先日、姫路へ出かけた時、隣町の高砂市へ行った時に初めて理解出来た。
相生は、
相生の松
のことであろう、と考えたのだ。
「相生の松」とは、
雄株と雌株の2本の松が寄り添うように生え、一つの根から生えたように見える松
のことである。
簡単に言えば「夫婦松」であろう。
調べてみると、兵庫県相生町というのは、それが由来ではないようだが、多くの「相生」という地名には、きっと、かつて、或いは現在も、
「相生の松」があるところ
と予想出来るのではないか。
「一本松」「二本松」「三本松」という地名もよく見かける。
「松」の木は目立つし、元々おめでたい樹木であるから、そこから地名となった、というのは十分考えられる。

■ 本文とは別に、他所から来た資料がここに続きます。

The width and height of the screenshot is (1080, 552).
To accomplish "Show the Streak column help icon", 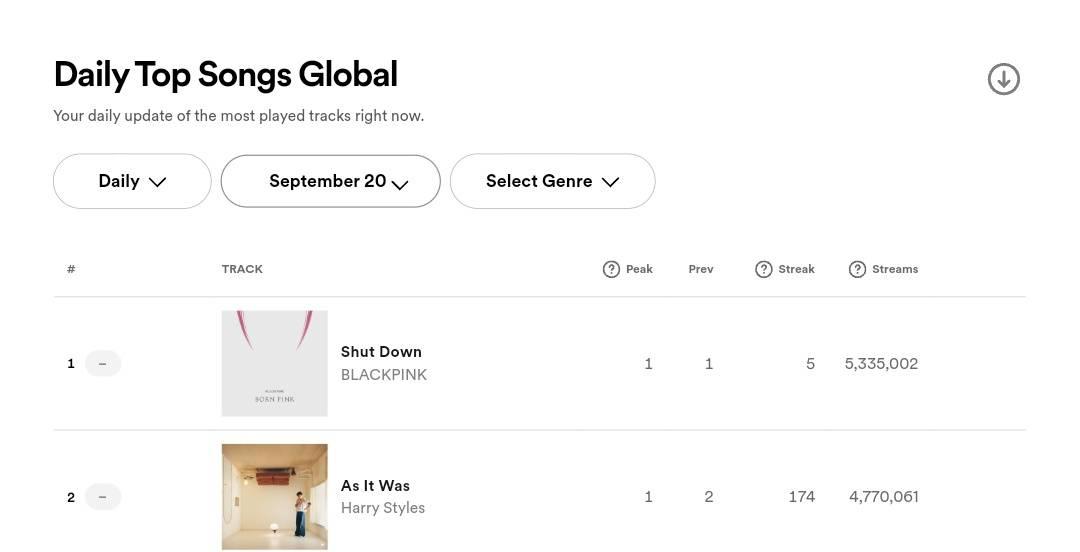I will pos(763,269).
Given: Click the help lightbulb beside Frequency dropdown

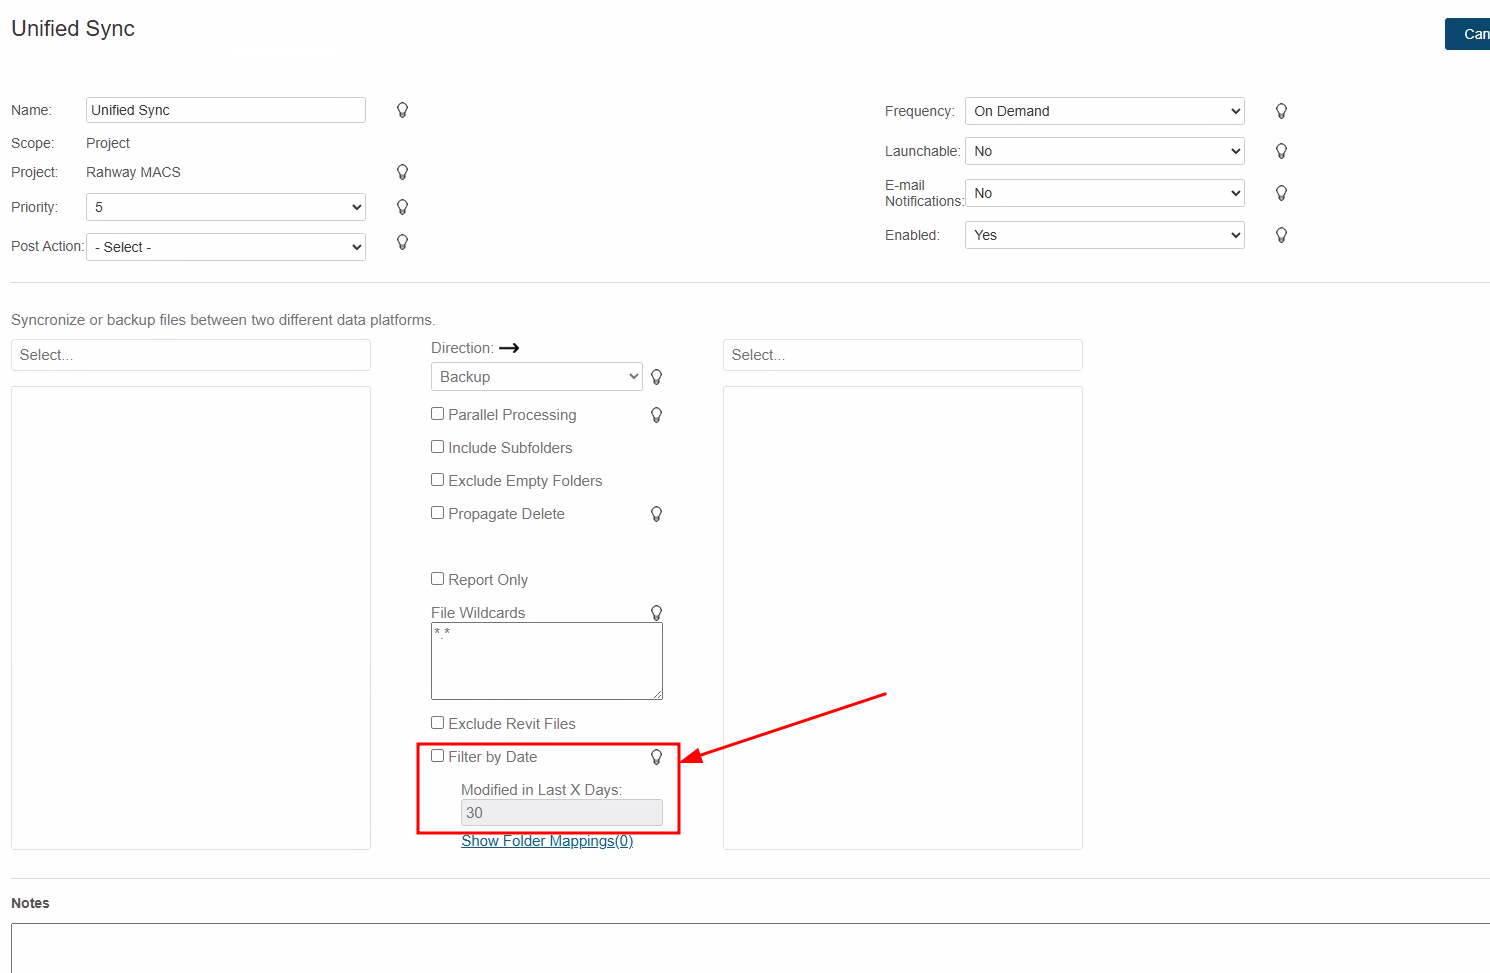Looking at the screenshot, I should point(1281,111).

ちなみに、写真の松が、兵庫県高砂市の高砂神社境内にある「相生の松」。
この松は五代目で、秩父宮勢津子妃殿下お手植えの松だそうである。
案内板によれば、
その根は一つで、雌雄の幹左右に分かれていたので見る者、神木霊松などと称えていて…云々
とある。
鈍感な私にはさほどの感懐はないが、こういう松は珍しいようで、それだけに「地名」となったのではないか、と考えた。